The windows steam over as Vui Qá coils his bass lead around his elbow, absorbing the energy he has helped generate in the room. I enquire about the forthcoming Cút Lộn album, whose hype has already attracted international recognition within the hardcore community.
“We are living in a world that is falling apart, with modern wars and rebellions emerging everywhere. Technology is eroding core values in unstable times. Our album, Dzữa, is our way to reveal these realities,” he explains, with no sense of resignation. “In Vietnam, we have a unique youth culture and a unified community with its own voice.”
Later, his band delivers an explosive performance that enthralls the audience. During their set, with the crowd in disarray, the narratives of Dzữa are vividly realised on stage. Cút Lộn demonstrate their readiness for the international stage.
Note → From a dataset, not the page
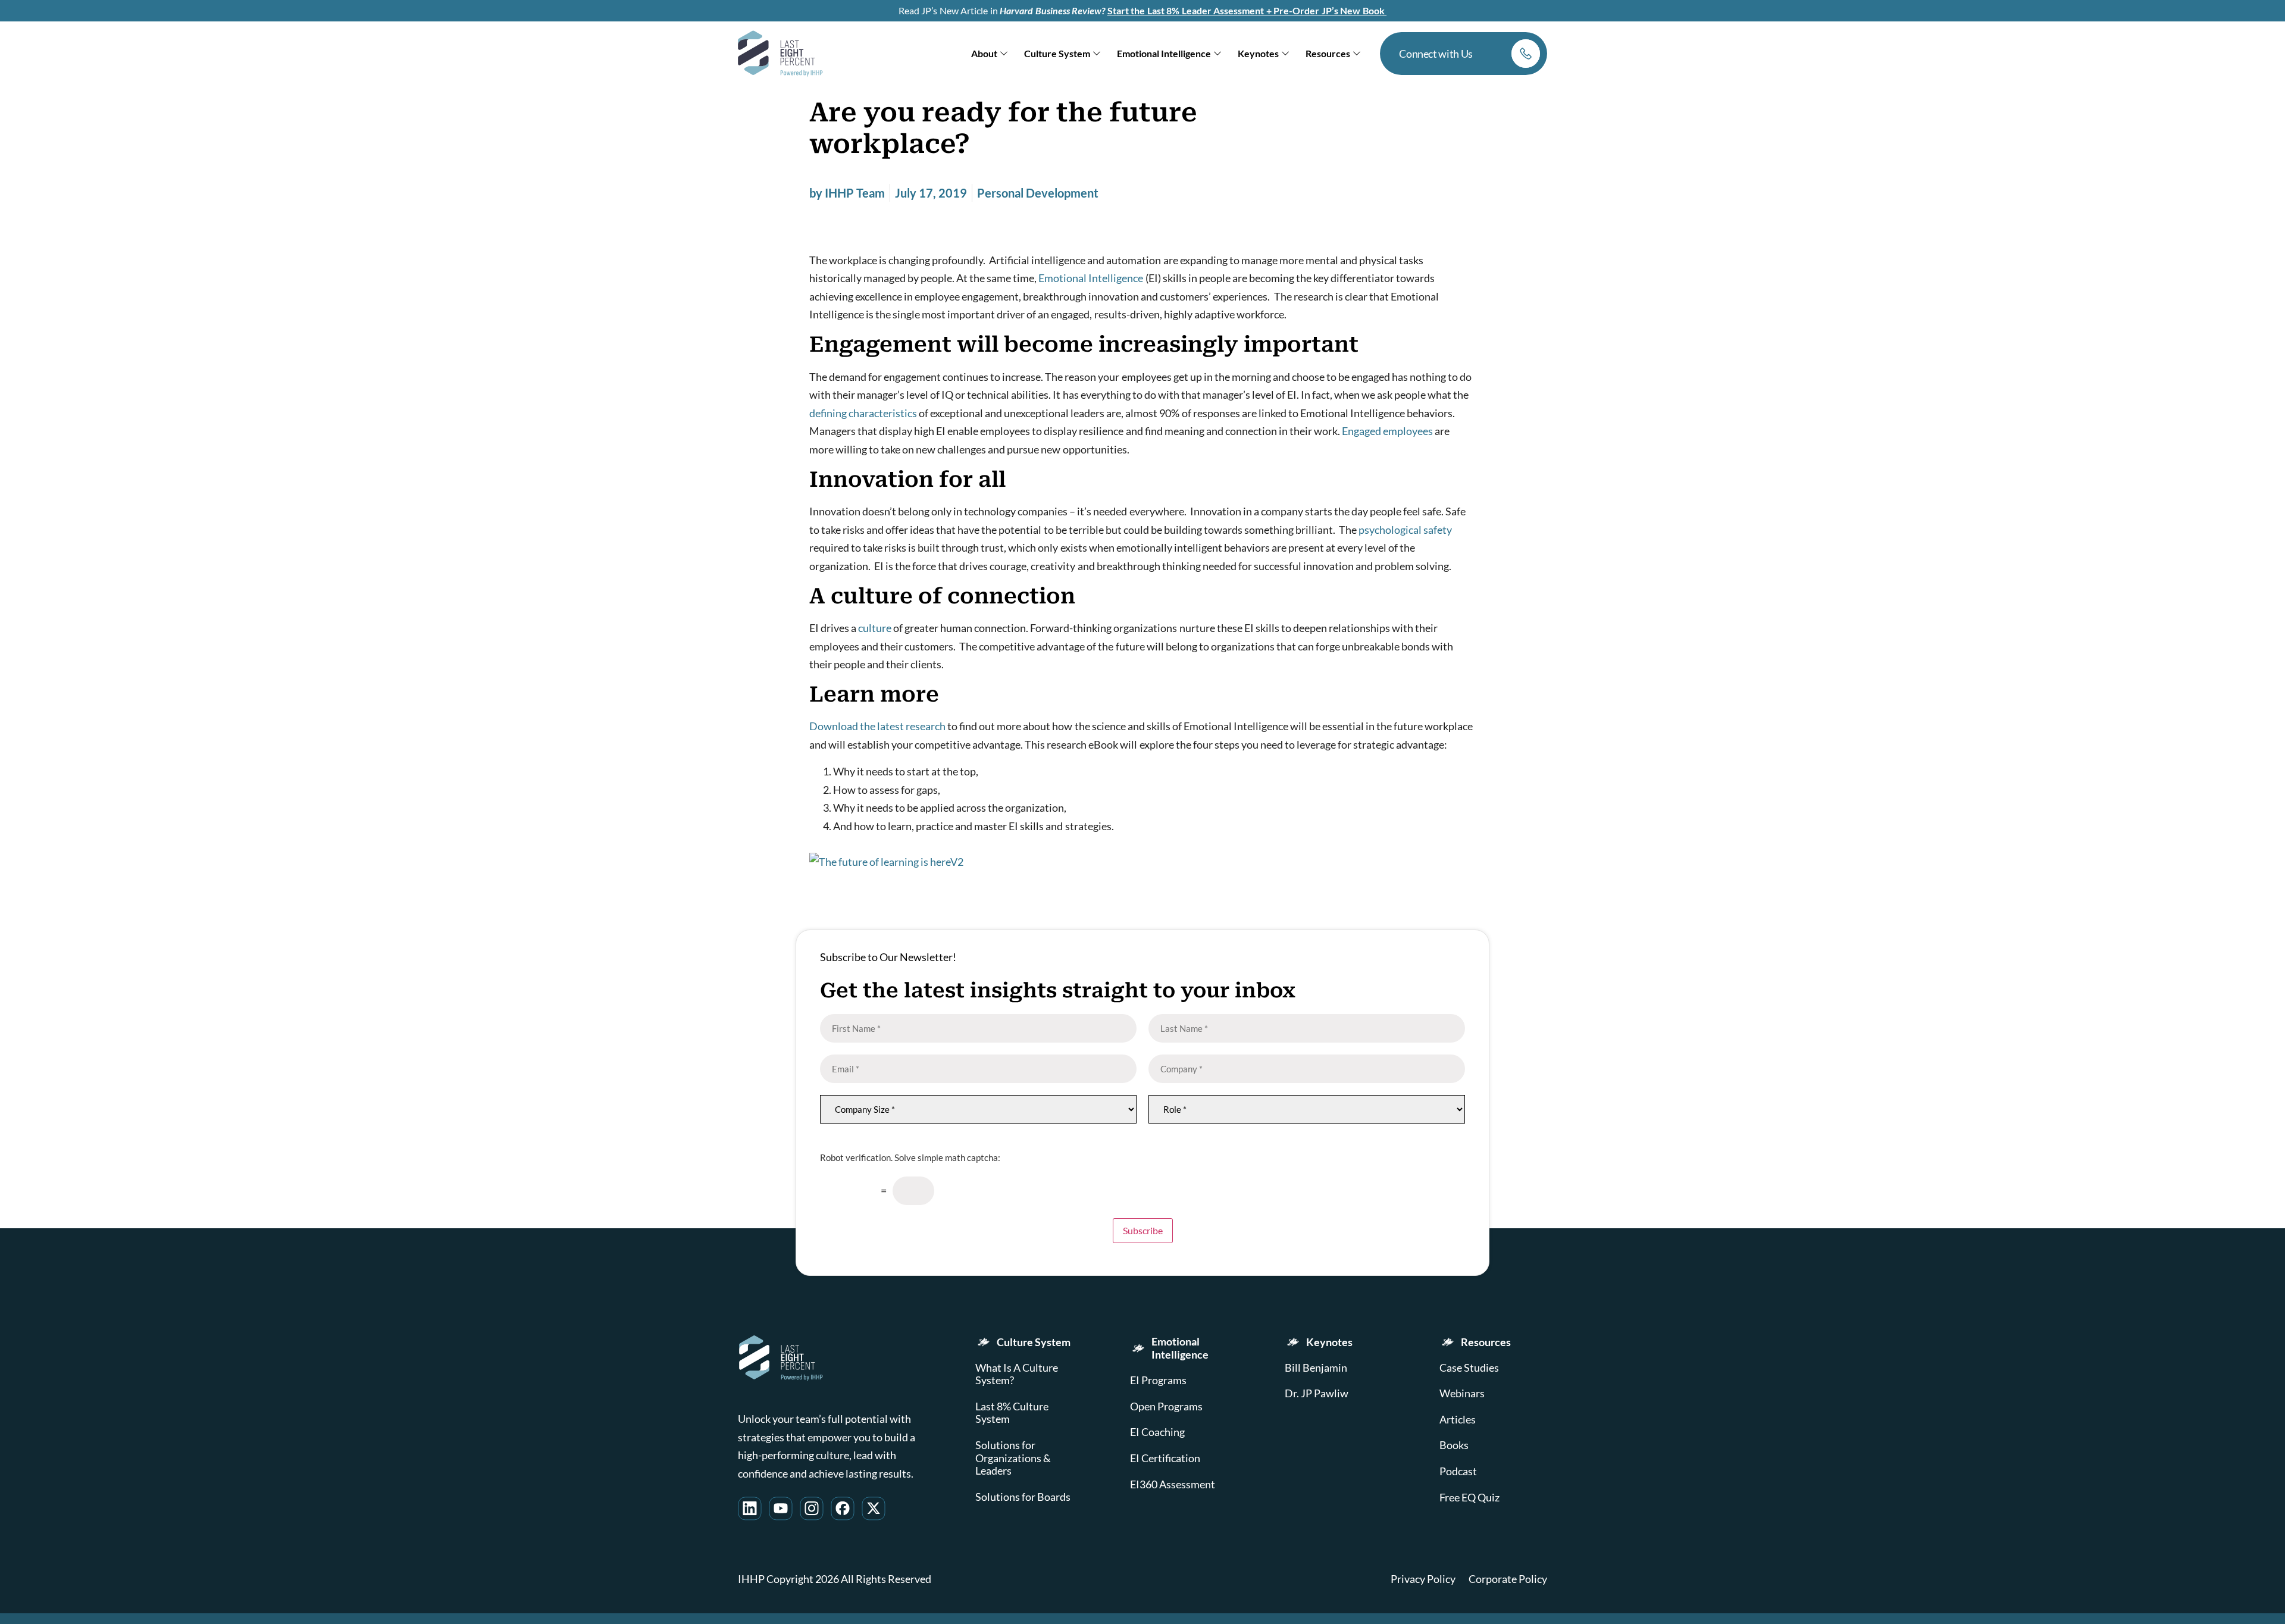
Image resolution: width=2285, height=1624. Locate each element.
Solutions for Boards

Before them, BIB – a band from Omaha, Nebraska who touring across Southeast Asia, introduce themselves to the anticipatory audience. Vocalist Nathan Ma channels raw, unselfconscious energy. The audience, many wearing the band’s merchandise, respond with eagerness. It’s a cross-cultural exchange that for a moment feels like a singular, shared hardcore culture. At one point during their set, I watched a boy gulp beer from a can, purse his lips and then spray fine mist, forcing the beer to split and atomise, all white and airy, in an upward arc that gently washed over us all. Breath and liquid escaping together.
As I leave the venue and walk along the Saigon River – my hearing shot and my shirt clinging to my back – I am left with the conviction that hope endures as a raised fist. Despite rampant consumerism, communities of resistance persist, driven by the need to gather, to sweat and scream together in a collective struggle. Even if it’s to only wear a t‑shirt and say ‘No, not me’, conformism and mainstream thought are challenged by youthful defiance.